Да, я знаю, что нельзя было выходить на лед, но ни за что не променяю две минуты, за которые восстанавливала дорожку, на скучное сидение за бортиком. И пусть мне сейчас тысячу раз попадет от Крестовского, я чувствую - впервые с тех пор, как вернулась на лед - абсолютное спокойствие.
- Иди сюда, маленькая стервозина, я тебя сейчас за ухо оттаскаю! - рычит Алекс.
- Не оттаскаешь, - говорю я. - Я больше не твоя ученица, поэтому приказывать ты мне не можешь. И за уши таскать - тоже.
- А вот сейчас и проверим! - Я слышу в его голосе угрозу. - Ты - вон!
- Но... - Никита пытается возражать.
- Постановку ты не снимешь. Придешь снимать на репетициях, когда будут программы. Не хватало мне еще кусков сырых постановок в интернете. Давай-давай, шуруй отсюда, пока я охрану не вызвал. Можешь побежать жаловаться директору, только в своей группе я сам решаю, что можно снимать, а что нет. Свободен.

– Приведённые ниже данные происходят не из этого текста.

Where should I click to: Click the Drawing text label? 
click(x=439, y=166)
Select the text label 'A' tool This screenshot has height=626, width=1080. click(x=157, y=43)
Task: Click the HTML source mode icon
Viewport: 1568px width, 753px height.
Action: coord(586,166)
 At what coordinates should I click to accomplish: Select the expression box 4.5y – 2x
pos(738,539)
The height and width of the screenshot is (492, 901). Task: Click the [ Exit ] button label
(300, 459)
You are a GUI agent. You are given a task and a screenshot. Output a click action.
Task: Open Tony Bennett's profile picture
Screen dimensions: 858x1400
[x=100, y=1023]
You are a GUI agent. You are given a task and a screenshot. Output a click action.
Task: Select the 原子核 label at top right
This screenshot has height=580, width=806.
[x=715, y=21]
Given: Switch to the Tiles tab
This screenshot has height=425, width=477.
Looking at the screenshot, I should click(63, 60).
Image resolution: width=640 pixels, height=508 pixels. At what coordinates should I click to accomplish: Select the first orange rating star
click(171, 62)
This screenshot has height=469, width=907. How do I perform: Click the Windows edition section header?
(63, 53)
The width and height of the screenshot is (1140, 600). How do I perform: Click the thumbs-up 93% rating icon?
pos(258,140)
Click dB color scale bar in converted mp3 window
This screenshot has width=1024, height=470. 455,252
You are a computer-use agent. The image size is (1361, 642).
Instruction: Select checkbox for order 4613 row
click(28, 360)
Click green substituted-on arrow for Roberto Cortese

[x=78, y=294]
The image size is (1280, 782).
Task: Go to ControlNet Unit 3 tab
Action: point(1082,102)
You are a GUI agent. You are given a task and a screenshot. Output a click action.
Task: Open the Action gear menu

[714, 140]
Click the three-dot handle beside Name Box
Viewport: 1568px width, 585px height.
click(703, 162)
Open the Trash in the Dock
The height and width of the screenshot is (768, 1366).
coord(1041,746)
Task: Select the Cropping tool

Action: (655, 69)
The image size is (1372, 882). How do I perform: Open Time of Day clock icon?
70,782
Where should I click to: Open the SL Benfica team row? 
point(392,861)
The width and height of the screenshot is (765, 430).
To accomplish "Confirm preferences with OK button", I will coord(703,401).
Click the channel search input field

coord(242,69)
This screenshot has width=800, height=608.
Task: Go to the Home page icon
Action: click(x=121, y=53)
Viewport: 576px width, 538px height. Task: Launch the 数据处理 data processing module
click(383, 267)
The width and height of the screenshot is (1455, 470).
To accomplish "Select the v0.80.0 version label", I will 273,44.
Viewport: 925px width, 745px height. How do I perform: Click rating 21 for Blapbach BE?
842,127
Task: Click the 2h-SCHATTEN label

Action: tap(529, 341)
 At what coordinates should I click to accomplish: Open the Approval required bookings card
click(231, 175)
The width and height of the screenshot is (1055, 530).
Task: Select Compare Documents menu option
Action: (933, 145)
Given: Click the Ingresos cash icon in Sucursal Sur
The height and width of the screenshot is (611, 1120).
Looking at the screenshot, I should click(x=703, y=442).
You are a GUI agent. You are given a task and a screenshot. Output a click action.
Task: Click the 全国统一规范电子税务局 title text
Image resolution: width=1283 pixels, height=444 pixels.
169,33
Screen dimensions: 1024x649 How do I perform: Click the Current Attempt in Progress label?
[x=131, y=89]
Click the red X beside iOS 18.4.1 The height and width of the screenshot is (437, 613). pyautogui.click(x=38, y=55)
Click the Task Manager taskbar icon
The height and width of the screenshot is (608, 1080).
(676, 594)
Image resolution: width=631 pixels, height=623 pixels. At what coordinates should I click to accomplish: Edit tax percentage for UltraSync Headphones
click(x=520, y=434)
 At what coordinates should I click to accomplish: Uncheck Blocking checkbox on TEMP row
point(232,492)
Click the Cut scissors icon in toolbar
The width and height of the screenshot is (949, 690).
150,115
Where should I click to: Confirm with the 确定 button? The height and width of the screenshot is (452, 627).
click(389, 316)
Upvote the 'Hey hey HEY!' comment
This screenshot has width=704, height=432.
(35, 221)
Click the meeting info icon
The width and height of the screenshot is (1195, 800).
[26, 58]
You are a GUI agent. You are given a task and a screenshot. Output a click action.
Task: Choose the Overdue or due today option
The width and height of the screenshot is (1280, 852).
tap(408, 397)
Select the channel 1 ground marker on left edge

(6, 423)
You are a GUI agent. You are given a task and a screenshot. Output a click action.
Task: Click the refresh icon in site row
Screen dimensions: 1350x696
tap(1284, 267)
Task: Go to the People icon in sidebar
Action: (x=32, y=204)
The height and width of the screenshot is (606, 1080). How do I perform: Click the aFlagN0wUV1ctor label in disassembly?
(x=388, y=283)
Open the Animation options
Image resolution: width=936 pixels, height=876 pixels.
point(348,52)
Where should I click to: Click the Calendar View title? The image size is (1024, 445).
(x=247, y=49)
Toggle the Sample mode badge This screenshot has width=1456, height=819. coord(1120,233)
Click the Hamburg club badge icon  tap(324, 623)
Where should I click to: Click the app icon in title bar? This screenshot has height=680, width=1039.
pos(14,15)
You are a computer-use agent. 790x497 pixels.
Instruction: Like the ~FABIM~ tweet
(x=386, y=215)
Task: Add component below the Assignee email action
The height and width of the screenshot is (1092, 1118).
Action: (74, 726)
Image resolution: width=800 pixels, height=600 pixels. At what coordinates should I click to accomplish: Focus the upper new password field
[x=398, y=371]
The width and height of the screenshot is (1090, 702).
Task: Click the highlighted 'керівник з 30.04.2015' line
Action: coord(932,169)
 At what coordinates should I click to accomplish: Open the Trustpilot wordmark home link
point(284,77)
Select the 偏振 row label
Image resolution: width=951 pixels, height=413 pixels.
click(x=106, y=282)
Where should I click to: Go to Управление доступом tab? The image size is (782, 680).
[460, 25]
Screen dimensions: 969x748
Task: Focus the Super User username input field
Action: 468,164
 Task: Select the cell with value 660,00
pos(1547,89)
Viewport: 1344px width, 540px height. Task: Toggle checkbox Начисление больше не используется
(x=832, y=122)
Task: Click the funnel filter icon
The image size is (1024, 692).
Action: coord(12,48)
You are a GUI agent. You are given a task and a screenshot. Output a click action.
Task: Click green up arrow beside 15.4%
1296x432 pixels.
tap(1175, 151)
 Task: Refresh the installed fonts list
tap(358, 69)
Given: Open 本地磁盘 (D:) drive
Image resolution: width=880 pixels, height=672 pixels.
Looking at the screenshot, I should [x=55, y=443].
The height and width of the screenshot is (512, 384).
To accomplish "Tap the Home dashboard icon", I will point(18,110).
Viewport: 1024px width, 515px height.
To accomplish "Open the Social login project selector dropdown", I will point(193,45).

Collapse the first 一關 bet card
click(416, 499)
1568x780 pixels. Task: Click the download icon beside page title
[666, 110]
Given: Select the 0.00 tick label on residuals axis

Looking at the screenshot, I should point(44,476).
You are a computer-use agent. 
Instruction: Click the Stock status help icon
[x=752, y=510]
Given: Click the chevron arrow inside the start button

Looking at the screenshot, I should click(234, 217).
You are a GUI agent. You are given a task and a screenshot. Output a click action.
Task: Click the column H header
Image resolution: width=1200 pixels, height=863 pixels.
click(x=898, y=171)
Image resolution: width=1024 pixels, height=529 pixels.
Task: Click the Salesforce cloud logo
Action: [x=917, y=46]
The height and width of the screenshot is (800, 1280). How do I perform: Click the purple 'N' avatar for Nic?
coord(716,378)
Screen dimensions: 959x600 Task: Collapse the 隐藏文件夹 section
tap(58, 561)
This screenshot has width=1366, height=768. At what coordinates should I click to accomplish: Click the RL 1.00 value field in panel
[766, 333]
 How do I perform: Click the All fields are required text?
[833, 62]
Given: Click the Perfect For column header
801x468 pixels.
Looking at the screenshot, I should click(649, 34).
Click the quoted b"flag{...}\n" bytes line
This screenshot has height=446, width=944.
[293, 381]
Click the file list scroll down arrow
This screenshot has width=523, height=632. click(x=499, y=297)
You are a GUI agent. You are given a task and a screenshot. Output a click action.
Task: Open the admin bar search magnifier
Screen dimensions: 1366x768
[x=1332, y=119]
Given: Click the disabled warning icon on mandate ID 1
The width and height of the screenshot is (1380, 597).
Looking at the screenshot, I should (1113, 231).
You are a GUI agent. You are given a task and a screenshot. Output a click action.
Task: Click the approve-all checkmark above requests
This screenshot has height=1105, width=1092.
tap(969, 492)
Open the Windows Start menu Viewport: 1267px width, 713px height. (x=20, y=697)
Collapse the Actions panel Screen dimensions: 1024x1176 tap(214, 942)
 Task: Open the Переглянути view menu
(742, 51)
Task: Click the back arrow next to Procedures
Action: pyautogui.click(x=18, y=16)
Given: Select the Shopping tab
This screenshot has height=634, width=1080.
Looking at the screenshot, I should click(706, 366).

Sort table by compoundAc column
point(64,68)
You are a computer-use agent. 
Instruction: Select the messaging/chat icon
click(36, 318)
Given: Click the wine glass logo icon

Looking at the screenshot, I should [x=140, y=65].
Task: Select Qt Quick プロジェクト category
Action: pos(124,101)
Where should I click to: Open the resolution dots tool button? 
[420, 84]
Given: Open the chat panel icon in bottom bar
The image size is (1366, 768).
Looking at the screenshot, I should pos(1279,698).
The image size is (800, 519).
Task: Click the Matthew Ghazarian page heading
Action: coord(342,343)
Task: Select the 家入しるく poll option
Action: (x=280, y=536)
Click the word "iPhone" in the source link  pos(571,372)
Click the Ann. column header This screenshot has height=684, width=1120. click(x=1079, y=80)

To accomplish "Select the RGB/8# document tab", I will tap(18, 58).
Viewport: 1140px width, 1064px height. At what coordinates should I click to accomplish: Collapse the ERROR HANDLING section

Я стою, закусив губу, вцепившись в бортик и размышляя, не попроситься ли малодушно вслед за Никитой. Но пути назад у меня точно нет.
- Ролик о шоу не будет снимать твой приятель, - говорит Крестовский. - Не хватало мне еще одного громкого видео о том, как злобный тренер мучает слепую подопечную. Какого хрена ты вылезла на лед? Ты не знаешь правила? Жить надоело? В травму хочешь поехать, запнувшись о шнурок?
- Мои шнурки в порядке. Я просто раскатывалась перед тренировкой.
- Твиззлами? Я тебя сейчас выпорю!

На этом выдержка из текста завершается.